そして今シーズンの始めにスペインツアーがあり、最終地がバスク地方にあるサン・セバスチャンでした。アンコールで、バスク人にとって想いのある曲を、トロンボーン奏者のシモーネがアレンジして演奏しました。演奏が始まるとお客様全員が一斉に立ち上がって聴き入ってくれたのに感動し、大勢の団員がステージで涙を流しました。

また、人間としても奏者としても尊敬できるソリストは、先シーズンのレジデンス・アーティストであったヴァイオリン奏者のフランク・ペーター・ツィンマーマンです。わたしが入団してから一番共演数が多いのですが、何度同じ曲をやってもその都度進化し、新しい発見があります。彼はわたしたちオーケストラにとって特別なソリストです!

スペインツアーにて、第一ヴァイオリンのメンバーたちと

――素敵なエピソードですね!ブロムシュテット氏は京都コンサートホールでも一昨年バンベルク交響楽団との公演(2016/11/5)に出演し、大変な人気を博しました。
NDRはドイツそして地元ハンブルクにおいて、どのような存在だと思いますか?

石川さん:ドイツのオーケストラ文化にとって重要な存在だと思います。ドイツのオーケストラは楽団によって音色が異なります。たくさんある歴史的録音を聴いていただければわかると思いますが、NDRも他のオーケストラとは違った特徴のある音色を持っています。
しかしながら世代交代があったり、新しいホールが建設されたりするなど、時代や環境の変化とともにその音色も変化しています。わたしにとっては新しい団員や指揮者の存在は常に刺激的ですし、退団した人たちや長く演奏している団員から学んだ伝統的な素晴らしい部分も大切にしていきたいと考えています。
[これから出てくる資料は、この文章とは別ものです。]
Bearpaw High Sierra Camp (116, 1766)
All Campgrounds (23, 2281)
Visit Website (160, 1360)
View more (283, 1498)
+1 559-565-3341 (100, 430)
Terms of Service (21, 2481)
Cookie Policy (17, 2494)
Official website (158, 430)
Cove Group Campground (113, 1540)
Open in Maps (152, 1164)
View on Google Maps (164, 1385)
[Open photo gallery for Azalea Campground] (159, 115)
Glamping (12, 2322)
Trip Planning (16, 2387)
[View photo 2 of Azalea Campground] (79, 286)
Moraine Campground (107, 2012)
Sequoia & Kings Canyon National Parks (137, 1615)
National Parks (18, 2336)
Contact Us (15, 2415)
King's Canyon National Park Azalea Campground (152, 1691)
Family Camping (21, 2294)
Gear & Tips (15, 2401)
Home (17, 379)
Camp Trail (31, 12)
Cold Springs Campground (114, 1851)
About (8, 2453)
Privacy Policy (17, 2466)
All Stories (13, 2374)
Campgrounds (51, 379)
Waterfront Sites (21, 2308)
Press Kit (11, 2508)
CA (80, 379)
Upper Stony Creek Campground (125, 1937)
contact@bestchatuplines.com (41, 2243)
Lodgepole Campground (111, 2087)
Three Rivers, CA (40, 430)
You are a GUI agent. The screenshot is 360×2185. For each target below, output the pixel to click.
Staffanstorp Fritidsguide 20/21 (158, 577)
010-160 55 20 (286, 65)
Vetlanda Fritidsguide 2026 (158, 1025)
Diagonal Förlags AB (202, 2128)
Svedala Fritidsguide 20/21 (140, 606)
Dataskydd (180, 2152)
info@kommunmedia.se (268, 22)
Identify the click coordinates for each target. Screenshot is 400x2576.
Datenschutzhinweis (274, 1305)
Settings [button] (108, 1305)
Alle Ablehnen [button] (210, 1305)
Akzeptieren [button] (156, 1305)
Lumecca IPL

ハンブルクでは、NDRの演奏は毎日ラジオで流れています。今やNDRは、ホットな観光スポットとなったエルプフィルハーモニー(ホール)の顔です。皆さまにとって親しみのある存在になっていると思います。

エルプフィルハーモニーのバックステージには、休憩中に楽器を置くスペースがあります

――ハンブルク市民は毎日NDRの演奏を聴くことができるのですね!とても羨ましいです。
お話にも出てきましたが、2017年1月に、本拠地をライスハレから新しいホールのエルプフィルハーモニーに移されましたね。新しい本拠地であるエルプフィルハーモニーはいかがですか?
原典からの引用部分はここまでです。